Droit des données
le 16/06/2022
Julia-Carla FOLTZERJulia-Carla FOLTZER

La censure de la conservation des données pendant un an par les opérateurs de communication électronique

CC, 25 février 2022, Décision QPC n° 2021-976/977

Habib A. et autre [Conservation des données de connexion pour les besoins de la recherche, de la constatation et de la poursuite des infractions pénales].

Le Conseil constitutionnel, saisi de questions prioritaires de constitutionnalité, censure un article permettant la conservation des données pendant un an par les opérateurs de communication électronique.

L’article L.34-1 du Code des postes et des communications électroniques prévoyait en son paragraphe III qu’il était possible notamment pour les besoins de la recherche, de la constatation et de la poursuite des infractions pénales de conserver pendant un an certaines catégories de données de connexion en vue de leur mise à disposition à l’autorité judiciaire.

Le Conseil constitutionnel relève que les données collectées portent sur l’identification des utilisateurs, sur la location de leurs équipements, la date, l’horaire et la durée des communications et les données d’identification de leurs destinataires. Ces informations, nombreuses et précises, sont ainsi susceptibles de porter atteinte à la vie privée des utilisateurs, selon lui.

Par ailleurs, toutes les données de connexion sont concernées et la nature et la gravité des infractions susceptibles d’être recherchées ne sont pas prises en compte. En outre, aucun contrôle juridictionnel n’était prévu par les dispositions en cause.

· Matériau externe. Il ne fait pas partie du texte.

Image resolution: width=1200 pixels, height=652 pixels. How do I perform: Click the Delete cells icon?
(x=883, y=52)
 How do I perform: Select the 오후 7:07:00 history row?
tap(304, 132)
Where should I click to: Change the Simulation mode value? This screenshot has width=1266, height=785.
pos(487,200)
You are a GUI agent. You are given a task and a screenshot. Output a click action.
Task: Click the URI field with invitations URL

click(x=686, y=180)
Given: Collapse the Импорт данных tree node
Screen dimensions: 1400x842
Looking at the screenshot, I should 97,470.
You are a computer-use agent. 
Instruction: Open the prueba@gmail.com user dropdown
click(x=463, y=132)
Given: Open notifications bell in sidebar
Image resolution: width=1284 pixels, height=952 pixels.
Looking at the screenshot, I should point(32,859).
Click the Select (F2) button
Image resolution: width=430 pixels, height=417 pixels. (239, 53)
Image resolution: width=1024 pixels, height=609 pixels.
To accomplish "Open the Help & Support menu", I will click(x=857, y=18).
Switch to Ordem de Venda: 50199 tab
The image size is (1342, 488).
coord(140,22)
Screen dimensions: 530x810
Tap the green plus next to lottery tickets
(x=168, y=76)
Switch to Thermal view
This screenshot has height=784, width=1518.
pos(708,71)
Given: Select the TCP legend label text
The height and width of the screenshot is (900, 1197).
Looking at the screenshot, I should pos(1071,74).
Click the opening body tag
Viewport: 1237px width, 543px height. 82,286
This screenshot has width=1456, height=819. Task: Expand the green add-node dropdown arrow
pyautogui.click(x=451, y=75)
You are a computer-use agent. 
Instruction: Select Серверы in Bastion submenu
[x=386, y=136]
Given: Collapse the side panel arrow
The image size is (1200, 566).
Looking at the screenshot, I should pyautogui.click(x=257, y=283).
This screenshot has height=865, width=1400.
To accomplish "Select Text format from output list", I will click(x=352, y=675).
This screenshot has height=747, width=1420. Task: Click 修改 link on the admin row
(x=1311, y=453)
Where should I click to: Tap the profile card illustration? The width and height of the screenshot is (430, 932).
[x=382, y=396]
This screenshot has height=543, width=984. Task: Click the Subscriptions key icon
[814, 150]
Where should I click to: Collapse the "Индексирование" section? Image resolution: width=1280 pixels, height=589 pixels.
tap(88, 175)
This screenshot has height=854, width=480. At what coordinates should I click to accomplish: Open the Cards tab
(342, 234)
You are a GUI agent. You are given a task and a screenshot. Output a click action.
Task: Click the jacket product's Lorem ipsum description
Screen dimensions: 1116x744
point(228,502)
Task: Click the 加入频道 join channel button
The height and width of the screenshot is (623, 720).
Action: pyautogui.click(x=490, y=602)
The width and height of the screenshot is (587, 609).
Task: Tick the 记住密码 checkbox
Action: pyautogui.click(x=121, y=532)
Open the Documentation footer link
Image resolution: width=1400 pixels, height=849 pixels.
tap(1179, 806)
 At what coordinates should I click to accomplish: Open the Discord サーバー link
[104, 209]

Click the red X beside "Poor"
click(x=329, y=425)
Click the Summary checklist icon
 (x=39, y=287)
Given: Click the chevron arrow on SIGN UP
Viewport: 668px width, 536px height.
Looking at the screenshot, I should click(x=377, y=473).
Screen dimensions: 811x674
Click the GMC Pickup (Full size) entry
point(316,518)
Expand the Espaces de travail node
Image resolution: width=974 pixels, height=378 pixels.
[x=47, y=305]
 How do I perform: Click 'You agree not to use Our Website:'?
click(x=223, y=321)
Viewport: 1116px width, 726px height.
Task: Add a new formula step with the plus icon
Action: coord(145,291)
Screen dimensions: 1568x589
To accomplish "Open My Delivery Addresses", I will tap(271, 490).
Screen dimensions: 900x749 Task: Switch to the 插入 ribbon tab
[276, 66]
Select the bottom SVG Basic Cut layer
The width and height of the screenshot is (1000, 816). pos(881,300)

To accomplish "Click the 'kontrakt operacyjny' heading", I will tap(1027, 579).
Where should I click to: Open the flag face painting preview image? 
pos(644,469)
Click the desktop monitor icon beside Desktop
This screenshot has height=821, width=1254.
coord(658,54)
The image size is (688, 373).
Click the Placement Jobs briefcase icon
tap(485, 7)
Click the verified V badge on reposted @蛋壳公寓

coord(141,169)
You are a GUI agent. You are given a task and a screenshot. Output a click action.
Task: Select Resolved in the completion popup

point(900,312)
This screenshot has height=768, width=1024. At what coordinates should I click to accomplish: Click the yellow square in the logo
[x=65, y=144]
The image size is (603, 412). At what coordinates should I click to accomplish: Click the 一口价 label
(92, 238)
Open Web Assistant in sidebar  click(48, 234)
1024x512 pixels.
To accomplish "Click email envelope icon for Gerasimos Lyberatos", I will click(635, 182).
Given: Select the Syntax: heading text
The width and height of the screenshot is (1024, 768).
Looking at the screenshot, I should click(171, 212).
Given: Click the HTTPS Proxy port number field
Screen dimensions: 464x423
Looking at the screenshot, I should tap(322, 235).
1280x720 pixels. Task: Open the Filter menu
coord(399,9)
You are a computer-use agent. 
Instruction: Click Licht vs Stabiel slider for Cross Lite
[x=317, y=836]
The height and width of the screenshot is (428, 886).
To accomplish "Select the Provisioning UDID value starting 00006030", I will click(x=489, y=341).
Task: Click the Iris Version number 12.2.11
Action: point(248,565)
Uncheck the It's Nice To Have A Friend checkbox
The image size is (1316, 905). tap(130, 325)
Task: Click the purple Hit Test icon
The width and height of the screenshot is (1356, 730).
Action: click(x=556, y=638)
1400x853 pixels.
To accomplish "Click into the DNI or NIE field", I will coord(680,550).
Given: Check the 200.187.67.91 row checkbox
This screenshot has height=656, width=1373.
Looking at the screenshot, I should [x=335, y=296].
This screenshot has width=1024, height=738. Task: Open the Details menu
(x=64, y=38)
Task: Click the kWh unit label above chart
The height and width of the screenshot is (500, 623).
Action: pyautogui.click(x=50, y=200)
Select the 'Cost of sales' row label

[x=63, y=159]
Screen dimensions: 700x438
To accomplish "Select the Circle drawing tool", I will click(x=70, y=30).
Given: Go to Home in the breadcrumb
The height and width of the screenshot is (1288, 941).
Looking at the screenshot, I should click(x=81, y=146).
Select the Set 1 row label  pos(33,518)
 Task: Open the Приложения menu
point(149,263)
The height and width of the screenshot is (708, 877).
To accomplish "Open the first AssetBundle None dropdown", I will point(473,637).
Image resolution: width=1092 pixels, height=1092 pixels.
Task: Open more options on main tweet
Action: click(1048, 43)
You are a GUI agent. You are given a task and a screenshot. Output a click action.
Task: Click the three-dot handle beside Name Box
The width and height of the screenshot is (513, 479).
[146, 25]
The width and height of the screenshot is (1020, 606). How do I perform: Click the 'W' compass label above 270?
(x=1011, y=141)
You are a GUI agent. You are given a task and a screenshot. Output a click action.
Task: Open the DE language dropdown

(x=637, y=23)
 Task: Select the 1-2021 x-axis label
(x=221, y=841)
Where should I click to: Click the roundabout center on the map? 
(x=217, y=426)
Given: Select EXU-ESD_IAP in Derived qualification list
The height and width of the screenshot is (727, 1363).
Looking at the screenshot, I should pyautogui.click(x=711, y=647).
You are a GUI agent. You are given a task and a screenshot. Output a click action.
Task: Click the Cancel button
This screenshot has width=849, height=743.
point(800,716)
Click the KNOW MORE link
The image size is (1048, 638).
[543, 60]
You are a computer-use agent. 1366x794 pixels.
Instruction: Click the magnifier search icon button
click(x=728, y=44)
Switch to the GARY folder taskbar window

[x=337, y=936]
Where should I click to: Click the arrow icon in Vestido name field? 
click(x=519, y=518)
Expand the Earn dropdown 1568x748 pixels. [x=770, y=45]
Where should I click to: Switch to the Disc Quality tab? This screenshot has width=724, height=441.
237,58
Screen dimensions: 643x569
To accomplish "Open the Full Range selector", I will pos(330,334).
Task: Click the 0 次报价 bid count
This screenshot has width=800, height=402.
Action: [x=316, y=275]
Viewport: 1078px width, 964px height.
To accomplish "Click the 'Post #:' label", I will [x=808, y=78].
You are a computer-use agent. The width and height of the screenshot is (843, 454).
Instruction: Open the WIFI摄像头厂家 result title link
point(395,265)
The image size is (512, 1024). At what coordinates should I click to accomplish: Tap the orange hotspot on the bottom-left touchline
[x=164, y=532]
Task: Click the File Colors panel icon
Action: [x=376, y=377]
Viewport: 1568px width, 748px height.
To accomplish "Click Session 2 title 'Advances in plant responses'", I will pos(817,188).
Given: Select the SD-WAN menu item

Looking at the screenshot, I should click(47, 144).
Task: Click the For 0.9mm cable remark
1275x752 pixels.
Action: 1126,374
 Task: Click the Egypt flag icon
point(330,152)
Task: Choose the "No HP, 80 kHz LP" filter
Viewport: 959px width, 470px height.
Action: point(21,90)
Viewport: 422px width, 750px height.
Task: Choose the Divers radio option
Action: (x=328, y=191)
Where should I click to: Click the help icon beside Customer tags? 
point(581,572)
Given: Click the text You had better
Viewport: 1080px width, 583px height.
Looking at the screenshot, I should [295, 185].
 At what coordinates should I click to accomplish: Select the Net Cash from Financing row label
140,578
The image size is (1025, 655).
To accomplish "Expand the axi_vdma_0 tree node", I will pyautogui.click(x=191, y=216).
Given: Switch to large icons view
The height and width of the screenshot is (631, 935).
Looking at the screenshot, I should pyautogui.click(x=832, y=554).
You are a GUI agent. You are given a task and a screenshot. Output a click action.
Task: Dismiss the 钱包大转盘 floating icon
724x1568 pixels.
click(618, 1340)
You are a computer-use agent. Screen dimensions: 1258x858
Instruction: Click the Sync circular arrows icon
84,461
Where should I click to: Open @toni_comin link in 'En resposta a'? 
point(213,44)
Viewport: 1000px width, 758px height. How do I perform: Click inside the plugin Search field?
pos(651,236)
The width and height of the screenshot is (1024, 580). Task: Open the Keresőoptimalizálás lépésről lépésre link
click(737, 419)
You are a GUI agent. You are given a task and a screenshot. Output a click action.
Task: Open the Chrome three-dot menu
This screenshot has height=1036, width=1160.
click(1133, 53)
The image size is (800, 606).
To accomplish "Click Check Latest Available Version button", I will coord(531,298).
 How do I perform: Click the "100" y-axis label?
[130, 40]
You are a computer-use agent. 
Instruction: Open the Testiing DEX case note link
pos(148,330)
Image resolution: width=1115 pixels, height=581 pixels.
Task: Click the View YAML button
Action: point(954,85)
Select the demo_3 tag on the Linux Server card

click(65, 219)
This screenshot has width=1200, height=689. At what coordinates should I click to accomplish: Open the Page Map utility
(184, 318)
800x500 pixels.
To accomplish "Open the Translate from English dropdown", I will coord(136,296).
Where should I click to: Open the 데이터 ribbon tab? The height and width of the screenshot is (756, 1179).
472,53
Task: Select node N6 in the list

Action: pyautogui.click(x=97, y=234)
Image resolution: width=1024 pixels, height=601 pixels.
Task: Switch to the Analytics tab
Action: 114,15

Constatant un déséquilibre entre l’objectif d’ordre public recherché et une atteinte excessive à la vie privée, le Conseil constitutionnel statue dans le sens de l’inconstitutionnalité de la disposition légale. Il est toutefois à noter qu’elles avaient déjà été supprimées par loi n° 2021-998 du 30 juillet 2021 relative à la prévention d’actes de terrorisme et au renseignement. En outre, dans l’objectif de sauvegarder l’ordre public, le Conseil constitutionnel a décidé de ne pas remettre en cause la validité des mesures prises sur le fondement de cette ancienne législation, ce qui prive sa décision de tout effet utile.

Cette décision s’inscrit en continuité d’arrêts rendus la Cour de justice de l’Union européenne le 6 octobre 2020 (CJUE, 6 octobre 2020, Privacy international, C-623/17 – CJUE, 6 octobre 2020, la Quadrature du Net, French Data network, Ordre des barreaux francophones et germanophone, C-511/18, C-512/18, C-520/18) qui sanctionnaient la conservation généralisée et indifférenciée des données dans le cadre d’une procédure pénale.

En revanche, le Conseil d’Etat avait autorisé la poursuite de conversation généralisée des données dans le cadre de la lutte actuelle pour la sauvegarde de la sécurité nationale (CE, 26 juillet 2018, n° 394922, 394925, 397851).

Ainsi, cette décision du Conseil constitutionnel pourrait entrainer un conflit de jurisprudences concernant la conservation généralisée et indifférenciée des données.